THE DUTCH GOVERNMENT has imposed a housing order from 23 October on all free-range poultry after highly pathogenic avian influenza was discovered in wild birds in the country.
Six mute swans were found dead close to Utrecht with two testing positive for highly pathogenic H5N8 avian influenza.
A dead wigeon from the same area is now also being tested for bird flu.
The Dutch ministry has said that the source of the virus was most likely migratory birds returning to Europe from regions of Russia that have experienced AI in recent weeks.
It has raised the risk level of incursion onto a poultry farm to high and therefore introduced a housing order.
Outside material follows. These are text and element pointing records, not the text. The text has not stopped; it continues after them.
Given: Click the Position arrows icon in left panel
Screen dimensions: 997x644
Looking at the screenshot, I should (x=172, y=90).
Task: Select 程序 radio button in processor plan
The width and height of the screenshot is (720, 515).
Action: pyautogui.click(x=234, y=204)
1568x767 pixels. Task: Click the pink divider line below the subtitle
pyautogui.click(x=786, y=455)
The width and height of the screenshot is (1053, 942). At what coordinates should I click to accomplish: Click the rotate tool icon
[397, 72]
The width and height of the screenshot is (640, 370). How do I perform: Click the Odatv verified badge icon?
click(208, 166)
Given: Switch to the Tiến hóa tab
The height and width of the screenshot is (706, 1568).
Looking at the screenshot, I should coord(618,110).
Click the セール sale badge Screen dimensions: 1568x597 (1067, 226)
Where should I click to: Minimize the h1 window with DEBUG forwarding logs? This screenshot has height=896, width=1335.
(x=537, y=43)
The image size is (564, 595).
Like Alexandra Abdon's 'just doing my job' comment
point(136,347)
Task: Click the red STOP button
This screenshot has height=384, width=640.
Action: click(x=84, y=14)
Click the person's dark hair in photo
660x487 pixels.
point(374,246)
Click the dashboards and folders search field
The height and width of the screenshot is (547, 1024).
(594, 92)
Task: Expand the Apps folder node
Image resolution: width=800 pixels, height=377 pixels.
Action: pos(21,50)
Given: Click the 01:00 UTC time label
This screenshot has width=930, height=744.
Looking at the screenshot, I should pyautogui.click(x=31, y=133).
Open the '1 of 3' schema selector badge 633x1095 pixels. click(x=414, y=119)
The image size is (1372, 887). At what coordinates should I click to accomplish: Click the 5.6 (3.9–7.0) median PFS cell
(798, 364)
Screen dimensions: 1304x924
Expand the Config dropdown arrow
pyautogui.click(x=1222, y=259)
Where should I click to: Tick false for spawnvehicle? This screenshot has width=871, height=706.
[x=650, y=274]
Duck farms will also have to store used litter in a way which makes it inaccessible to wild birds.
Produce from housed free-range poultry can be sold as free-range for the first 16-weeks, under EU legislation, after which they must be marketed as barn.
In the UK, Defra has raised the risk of AI incursion into wild birds to medium, though the risk of it entering a poultry farm is still considered low if biosecurity is in place.
But an assessment by the APHA has warned that immunity of wild birds to AI may be low at the moment.
A statement from the UK’s four Chief Veterinary Officers said: “Following two confirmed cases of H5N8 avian influenza in the Netherlands we have raised the risk level for incursion to the UK from migratory birds to medium ahead of the winter migration season.
“The risk of the disease being introduced to poultry farms in the UK remains low.
“We are monitoring the situation carefully, and bird keepers should remain alert for any signs of disease, report suspected disease immediately and ensure they are maintaining good biosecurity on their premises.”